Exercise → Search the material for the string "value" and copy each line where it occurs.
(Input material)
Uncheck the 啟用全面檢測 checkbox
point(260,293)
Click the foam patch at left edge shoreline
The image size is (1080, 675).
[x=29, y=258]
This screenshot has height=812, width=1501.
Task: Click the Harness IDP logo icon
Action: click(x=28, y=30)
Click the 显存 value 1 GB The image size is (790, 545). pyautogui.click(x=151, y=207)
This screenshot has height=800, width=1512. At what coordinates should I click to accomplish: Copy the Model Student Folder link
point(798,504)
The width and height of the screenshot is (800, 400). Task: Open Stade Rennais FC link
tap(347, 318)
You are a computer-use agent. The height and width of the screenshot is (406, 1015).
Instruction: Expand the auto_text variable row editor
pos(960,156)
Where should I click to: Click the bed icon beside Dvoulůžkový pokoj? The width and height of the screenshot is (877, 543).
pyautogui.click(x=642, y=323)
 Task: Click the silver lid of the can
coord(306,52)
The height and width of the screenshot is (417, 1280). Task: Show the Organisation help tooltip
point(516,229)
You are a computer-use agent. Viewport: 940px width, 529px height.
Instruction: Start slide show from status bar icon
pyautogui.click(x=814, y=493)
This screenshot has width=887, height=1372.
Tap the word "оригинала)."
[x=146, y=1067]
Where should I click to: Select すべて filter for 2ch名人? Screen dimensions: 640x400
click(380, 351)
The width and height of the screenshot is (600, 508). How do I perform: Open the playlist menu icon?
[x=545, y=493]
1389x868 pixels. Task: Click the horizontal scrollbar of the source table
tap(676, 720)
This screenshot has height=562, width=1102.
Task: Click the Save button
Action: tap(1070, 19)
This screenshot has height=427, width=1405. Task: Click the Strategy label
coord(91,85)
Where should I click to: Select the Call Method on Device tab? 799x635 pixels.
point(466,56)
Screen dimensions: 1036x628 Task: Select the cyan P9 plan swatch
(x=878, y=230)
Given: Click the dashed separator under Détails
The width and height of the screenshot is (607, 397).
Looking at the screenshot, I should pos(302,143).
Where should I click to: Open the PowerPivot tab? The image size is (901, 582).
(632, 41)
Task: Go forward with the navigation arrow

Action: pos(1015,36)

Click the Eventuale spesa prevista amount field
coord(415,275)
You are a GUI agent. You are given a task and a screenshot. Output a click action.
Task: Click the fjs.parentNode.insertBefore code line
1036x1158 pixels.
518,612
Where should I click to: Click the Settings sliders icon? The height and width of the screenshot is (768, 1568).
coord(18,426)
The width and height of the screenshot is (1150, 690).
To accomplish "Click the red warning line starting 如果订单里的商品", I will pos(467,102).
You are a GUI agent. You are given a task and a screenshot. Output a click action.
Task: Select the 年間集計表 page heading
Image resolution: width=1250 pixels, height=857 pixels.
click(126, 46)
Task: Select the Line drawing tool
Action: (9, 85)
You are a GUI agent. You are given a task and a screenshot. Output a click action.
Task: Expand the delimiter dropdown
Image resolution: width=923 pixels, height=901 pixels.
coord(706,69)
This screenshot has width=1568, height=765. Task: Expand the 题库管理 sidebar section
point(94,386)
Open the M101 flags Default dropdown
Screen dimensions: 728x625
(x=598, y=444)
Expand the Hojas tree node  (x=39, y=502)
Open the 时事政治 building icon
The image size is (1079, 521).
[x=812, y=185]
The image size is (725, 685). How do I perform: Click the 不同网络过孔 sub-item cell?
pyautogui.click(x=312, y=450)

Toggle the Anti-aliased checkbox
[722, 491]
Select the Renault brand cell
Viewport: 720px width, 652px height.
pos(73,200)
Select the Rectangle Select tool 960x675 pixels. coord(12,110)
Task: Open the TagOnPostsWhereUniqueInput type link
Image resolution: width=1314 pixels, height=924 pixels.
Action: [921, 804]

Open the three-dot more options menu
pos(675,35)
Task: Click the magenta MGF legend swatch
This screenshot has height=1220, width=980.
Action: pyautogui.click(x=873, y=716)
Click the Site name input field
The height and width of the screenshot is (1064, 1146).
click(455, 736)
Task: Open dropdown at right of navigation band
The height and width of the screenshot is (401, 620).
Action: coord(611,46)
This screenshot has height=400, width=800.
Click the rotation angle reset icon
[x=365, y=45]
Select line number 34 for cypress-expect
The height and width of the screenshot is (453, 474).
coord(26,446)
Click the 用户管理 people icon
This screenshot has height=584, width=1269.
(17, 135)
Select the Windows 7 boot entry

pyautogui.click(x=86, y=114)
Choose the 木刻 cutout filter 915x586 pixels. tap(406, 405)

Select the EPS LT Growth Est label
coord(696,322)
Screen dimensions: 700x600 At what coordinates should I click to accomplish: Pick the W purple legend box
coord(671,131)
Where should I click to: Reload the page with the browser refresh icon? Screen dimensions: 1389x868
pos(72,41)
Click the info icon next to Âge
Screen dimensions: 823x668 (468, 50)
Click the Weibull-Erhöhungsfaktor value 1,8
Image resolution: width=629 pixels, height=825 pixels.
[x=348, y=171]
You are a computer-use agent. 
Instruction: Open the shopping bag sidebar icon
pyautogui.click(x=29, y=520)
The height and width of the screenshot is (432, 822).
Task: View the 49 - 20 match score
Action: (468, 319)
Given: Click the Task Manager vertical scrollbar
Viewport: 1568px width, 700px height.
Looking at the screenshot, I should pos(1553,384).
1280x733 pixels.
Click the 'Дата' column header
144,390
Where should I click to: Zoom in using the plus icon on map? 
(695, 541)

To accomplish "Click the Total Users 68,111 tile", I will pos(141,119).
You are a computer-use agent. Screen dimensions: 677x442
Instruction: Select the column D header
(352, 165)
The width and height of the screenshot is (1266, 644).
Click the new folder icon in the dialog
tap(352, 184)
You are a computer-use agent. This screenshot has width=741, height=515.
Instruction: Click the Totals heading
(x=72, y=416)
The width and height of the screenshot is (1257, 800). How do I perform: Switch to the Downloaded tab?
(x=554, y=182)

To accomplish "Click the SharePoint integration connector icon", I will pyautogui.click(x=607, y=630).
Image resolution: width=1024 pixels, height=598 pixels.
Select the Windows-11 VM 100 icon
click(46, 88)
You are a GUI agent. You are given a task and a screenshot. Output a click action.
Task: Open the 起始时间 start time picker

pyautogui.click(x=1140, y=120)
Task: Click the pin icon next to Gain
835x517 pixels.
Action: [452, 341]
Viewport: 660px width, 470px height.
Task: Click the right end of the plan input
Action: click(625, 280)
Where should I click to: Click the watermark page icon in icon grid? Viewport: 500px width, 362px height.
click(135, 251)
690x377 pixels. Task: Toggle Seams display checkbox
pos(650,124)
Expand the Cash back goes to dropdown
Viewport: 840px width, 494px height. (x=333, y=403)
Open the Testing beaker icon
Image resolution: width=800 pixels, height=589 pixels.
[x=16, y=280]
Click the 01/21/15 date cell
(End Input material)
Task answer →
Click the 显存 value 1 GB The image size is (790, 545). pyautogui.click(x=151, y=207)
Click the Weibull-Erhöhungsfaktor value 1,8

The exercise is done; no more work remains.